** Opening DATA SECTION block **

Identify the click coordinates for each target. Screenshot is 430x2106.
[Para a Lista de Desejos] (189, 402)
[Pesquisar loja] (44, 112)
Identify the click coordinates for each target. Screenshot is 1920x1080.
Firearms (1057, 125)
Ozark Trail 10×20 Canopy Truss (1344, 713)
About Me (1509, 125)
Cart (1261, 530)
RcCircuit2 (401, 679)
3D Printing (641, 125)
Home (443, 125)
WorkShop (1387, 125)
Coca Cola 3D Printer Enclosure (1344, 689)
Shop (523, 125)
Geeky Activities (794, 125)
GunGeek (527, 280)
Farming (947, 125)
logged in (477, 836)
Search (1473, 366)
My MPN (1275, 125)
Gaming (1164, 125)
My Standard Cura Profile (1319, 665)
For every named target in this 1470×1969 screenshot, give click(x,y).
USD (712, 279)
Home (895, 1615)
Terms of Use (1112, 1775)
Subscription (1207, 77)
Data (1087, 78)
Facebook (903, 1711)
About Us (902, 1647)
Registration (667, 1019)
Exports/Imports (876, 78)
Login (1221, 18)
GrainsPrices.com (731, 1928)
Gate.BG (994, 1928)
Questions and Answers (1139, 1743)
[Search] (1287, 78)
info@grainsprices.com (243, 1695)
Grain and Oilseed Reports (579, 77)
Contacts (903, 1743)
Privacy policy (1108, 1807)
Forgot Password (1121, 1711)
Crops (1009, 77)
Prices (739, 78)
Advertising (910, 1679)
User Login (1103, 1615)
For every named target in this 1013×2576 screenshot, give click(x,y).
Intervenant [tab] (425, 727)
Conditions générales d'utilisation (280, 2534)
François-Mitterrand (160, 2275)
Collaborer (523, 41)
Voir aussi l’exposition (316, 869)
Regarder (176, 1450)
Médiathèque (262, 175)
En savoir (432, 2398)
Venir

** Closing DATA SECTION block **

== EXERCISE DETAILS ==
Report every line above that has the string "this" in it.

== COMPLETED TASK ==
For every named target in this 1470×1969 screenshot, give click(x,y).
For every named target in this 1013×2576 screenshot, give click(x,y).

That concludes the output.